ATSTNG's blog

By ATSTNG, history, 4 months ago, In English

Recently Polygon got enhanced with AI-based features and this is great. Those features can be very helpful at certain situations, but if you don't need them you can just ignore them.

But few days ago I've first encountered a new block on the right panel:

and this one gave me more anxiety than usual. Why this one invites me to review something that I've never requested from AI? Why this one has a separate block and a bold label that suggests some tips as if it is some kind of advertisement?

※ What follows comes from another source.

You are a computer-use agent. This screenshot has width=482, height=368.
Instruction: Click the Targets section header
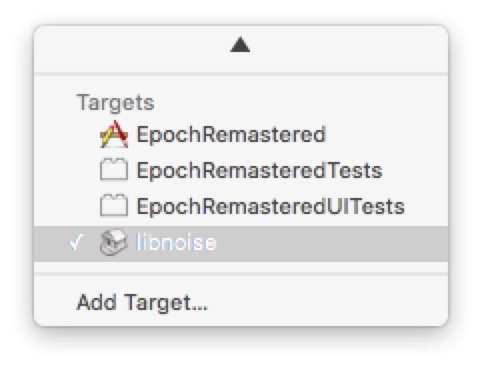point(116,103)
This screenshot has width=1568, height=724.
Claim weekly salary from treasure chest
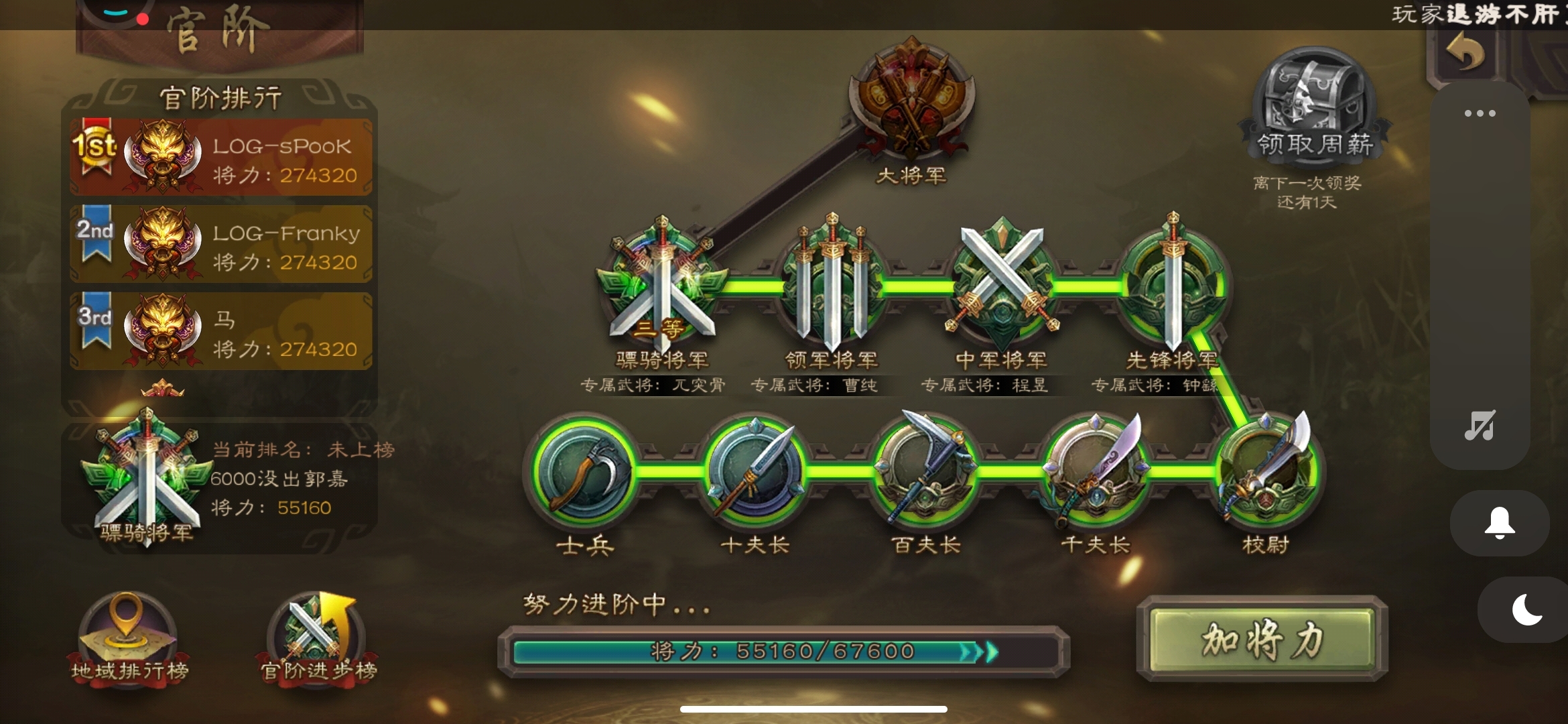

The review link contains useSuggestGrammaticalStatementFixesCache=true, so correction tips are actually grammatical fixes. This block seems to immediately appear on problems that have newly created statements and on problems that were not visited for years alike. Also grammatical fixes that are provided by this block and by Suggest grammatical fixes seem to be identical.

This grammatical fixes cache seems to be updated with every statement/tutorial update. I was not able to find a way to disable this behaviour.

How do I disable this behavoir? Why this feature is enabled by default? Why this feature has to have a cache in the first place?

I expect that CodeForces does not run own AI service and uses an external one.

Then there are multiple reasons why I would prefer to disable it:

  1. Querying AI service is usually more expensive than running some server-side script. So why should I waste someone's API quota on some intermediate or insignificant versions of my texts that will not be used and I do not care about fixes for it?
  2. Recently I've noticed occasions of significant delays in saving problem statement/tutorial. When it happens statement form is locked with Saving... label for more than $$$30$$$ seconds. But if you decide to interrupt this process and reload the page it will still save the statement. I have no idea whether this issue is connected to querying AI services, but if it will be possible to fix it by opting out of AI assistance I would be glad to do it.
  3. Most importantly: data security. Some authors (including me) can have prepared and partially prepared problems in Polygon waiting to be revealed in the first time untouched for a few years. How can I be sure that prompts that contain unrevealed problem statement and tutorial are not saved on the other side of the AI service and will not be used as a part of a future learning dataset? I do not want to eventially find out that some AI knows about my problem in exact original wording that is directly tied to problem tutorial in it's learning dataset.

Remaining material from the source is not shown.